- Opening Delimiter -

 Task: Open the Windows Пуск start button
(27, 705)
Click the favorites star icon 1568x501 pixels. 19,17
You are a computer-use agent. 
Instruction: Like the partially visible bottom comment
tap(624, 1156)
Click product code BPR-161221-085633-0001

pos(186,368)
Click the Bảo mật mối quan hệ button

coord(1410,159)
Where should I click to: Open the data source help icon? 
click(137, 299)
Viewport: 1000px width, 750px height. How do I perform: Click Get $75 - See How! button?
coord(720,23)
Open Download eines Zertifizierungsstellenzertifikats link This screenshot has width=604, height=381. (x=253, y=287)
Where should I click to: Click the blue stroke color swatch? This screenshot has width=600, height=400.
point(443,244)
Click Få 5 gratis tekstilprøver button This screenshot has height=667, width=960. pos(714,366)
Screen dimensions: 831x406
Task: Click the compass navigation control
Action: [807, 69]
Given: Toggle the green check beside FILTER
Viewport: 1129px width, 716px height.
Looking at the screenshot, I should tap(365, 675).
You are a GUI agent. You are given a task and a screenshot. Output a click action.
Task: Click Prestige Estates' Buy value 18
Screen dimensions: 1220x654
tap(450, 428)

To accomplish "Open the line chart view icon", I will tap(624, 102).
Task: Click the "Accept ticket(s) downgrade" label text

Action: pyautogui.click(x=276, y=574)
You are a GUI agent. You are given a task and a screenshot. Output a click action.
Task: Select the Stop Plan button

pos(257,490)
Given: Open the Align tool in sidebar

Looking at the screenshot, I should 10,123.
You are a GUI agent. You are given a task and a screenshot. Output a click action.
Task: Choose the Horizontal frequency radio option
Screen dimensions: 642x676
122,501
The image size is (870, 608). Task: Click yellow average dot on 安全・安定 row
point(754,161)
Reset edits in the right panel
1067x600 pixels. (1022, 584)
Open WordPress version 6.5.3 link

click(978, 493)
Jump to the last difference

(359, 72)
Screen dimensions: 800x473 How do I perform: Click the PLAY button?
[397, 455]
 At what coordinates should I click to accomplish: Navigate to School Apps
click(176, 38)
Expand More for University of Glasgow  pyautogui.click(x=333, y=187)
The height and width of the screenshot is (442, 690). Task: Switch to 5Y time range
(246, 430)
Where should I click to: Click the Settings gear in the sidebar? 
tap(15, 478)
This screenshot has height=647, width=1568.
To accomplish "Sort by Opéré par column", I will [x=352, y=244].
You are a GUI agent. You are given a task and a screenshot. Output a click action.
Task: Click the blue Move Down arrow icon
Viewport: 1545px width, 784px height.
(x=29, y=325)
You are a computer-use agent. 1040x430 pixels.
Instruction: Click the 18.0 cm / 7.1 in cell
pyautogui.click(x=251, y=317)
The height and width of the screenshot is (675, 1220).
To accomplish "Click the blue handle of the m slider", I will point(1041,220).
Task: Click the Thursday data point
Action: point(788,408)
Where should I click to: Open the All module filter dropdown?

- Closing Delimiter -

Required work -> Now repeat the data exactly, keeping every line.

Task answer ->
 Task: Open the Windows Пуск start button
(27, 705)
Click the favorites star icon 1568x501 pixels. 19,17
You are a computer-use agent. 
Instruction: Like the partially visible bottom comment
tap(624, 1156)
Click product code BPR-161221-085633-0001

pos(186,368)
Click the Bảo mật mối quan hệ button

coord(1410,159)
Where should I click to: Open the data source help icon? 
click(137, 299)
Viewport: 1000px width, 750px height. How do I perform: Click Get $75 - See How! button?
coord(720,23)
Open Download eines Zertifizierungsstellenzertifikats link This screenshot has width=604, height=381. (x=253, y=287)
Where should I click to: Click the blue stroke color swatch? This screenshot has width=600, height=400.
point(443,244)
Click Få 5 gratis tekstilprøver button This screenshot has height=667, width=960. pos(714,366)
Screen dimensions: 831x406
Task: Click the compass navigation control
Action: [807, 69]
Given: Toggle the green check beside FILTER
Viewport: 1129px width, 716px height.
Looking at the screenshot, I should tap(365, 675).
You are a GUI agent. You are given a task and a screenshot. Output a click action.
Task: Click Prestige Estates' Buy value 18
Screen dimensions: 1220x654
tap(450, 428)

To accomplish "Open the line chart view icon", I will tap(624, 102).
Task: Click the "Accept ticket(s) downgrade" label text

Action: pyautogui.click(x=276, y=574)
You are a GUI agent. You are given a task and a screenshot. Output a click action.
Task: Select the Stop Plan button

pos(257,490)
Given: Open the Align tool in sidebar

Looking at the screenshot, I should 10,123.
You are a GUI agent. You are given a task and a screenshot. Output a click action.
Task: Choose the Horizontal frequency radio option
Screen dimensions: 642x676
122,501
The image size is (870, 608). Task: Click yellow average dot on 安全・安定 row
point(754,161)
Reset edits in the right panel
1067x600 pixels. (1022, 584)
Open WordPress version 6.5.3 link

click(978, 493)
Jump to the last difference

(359, 72)
Screen dimensions: 800x473 How do I perform: Click the PLAY button?
[397, 455]
 At what coordinates should I click to accomplish: Navigate to School Apps
click(176, 38)
Expand More for University of Glasgow  pyautogui.click(x=333, y=187)
The height and width of the screenshot is (442, 690). Task: Switch to 5Y time range
(246, 430)
Where should I click to: Click the Settings gear in the sidebar? 
tap(15, 478)
This screenshot has height=647, width=1568.
To accomplish "Sort by Opéré par column", I will [x=352, y=244].
You are a GUI agent. You are given a task and a screenshot. Output a click action.
Task: Click the blue Move Down arrow icon
Viewport: 1545px width, 784px height.
(x=29, y=325)
You are a computer-use agent. 1040x430 pixels.
Instruction: Click the 18.0 cm / 7.1 in cell
pyautogui.click(x=251, y=317)
The height and width of the screenshot is (675, 1220).
To accomplish "Click the blue handle of the m slider", I will point(1041,220).
Task: Click the Thursday data point
Action: point(788,408)
Where should I click to: Open the All module filter dropdown?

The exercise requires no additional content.